Veladores ocupados de bares todavia cerrados

Hay quien como el periodista Daniel Méndez llama jaranafilia a este fenómeno que provoca el afeamiento de las grandes ciudades, más inhóspitas por invadidas en los días festivos. Hay que salir por salir, estar donde dicen todos que están, viajar como sea para poder contarlo, acceder a ese comercio del que todos hablan aunque sea en hora punta, despreciar lugares donde no hay nadie o en los que nadie se ha fijado de momento para hacerse un selfie. Hay establecimientos de renombre, la mar de agradables y que contribuyen a que Sevilla tenga sello propio, caso de las confiterías Ochoa o La Campana, que se convierten en verdaderos gallineros a la hora de la merienda. Es la misma masa que ocupa los veladores de establecimientos que todavía están cerrados o con la persiana a media altura.
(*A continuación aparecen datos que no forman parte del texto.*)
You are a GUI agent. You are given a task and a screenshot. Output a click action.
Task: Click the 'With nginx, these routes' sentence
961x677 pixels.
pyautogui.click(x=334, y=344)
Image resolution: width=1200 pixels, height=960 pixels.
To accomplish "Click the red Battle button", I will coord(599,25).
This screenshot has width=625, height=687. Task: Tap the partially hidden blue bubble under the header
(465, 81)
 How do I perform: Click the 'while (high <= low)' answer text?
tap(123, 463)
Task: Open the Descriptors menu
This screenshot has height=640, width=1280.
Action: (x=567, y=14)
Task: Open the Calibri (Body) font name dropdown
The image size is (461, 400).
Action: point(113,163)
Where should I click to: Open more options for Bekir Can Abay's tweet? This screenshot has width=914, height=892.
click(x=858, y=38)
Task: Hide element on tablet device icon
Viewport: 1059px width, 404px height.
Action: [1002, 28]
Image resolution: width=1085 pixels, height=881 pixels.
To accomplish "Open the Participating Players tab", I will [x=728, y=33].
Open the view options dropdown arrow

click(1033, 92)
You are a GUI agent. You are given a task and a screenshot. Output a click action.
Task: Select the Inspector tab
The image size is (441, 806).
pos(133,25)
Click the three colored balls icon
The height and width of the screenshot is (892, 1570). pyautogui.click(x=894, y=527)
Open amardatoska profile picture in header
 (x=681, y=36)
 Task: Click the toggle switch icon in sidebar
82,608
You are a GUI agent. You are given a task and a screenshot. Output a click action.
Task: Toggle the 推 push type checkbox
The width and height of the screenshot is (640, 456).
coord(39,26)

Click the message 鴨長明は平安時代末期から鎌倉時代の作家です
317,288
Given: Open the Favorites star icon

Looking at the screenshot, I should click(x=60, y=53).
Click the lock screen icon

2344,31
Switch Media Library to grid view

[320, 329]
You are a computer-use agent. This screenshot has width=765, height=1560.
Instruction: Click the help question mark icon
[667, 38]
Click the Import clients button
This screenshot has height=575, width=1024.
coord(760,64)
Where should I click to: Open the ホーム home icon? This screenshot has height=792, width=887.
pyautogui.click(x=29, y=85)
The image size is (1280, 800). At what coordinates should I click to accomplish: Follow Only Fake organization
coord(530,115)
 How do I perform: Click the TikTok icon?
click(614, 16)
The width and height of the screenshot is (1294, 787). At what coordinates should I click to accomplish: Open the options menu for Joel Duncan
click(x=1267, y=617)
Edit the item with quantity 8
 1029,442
La gente espera en la calle la llegada de los trabajadores, con las estufas todavía apagadas, pero con el objetivo de defender la 'posición' a toda costa, como se puede ver en muchos bares del Arenal. ¿Acaso no tiene derecho la gente a someterse a las disciplinas que voluntariamente quiera?, se preguntará el buenista de guardia. Naturalmente que sí. Pero se presta también al análisis libre. No es explicable pagar o pasar frío para pasarlo mal o estar incómodo. Algo falla, es un síntoma claro.

Las calles llenas de público durante el puente festivo. / Juan Carlos Vázquez

La jaranafilia es quizás un término demasiado positivo para explicar un fenómeno que en absoluto es motivo de satisfacción. Tenemos un problema cuando se sale de casa de cualquier forma, a cualquier precio y soportando incomodidades palmarias, aunque algunos no lo quieran reconocer. Tenemos un problema cuando se multiplican los carteles que demandan empleados en el sector servicios, precisamente el que sostiene nuestra economía y nuestro tiempo de ocio. Mimetizamos comportamientos de forma masiva. Y eso nunca puede ser bueno, sino la señal de que estamos sencillamente dirigidos a un consumo sin criterio. Hay quienes siempre desconfían de quienes tienen criterio propio, la prueba de la ausencia de docilidad. Antes se enseñaba que solo se salía de casa para almorzar, no digamos viajar, si no era para estar como mínimo igual que en el hogar propio. No puede ser que haya casas peores que la intemperie de una cola de más de una hora de espera para comer en un sitio que no es nada del otro jueves. Que, por cierto, las colas se sufren ya también de lunes a jueves. La jaranafilia no es estacional. La carencia de criterio es transversal.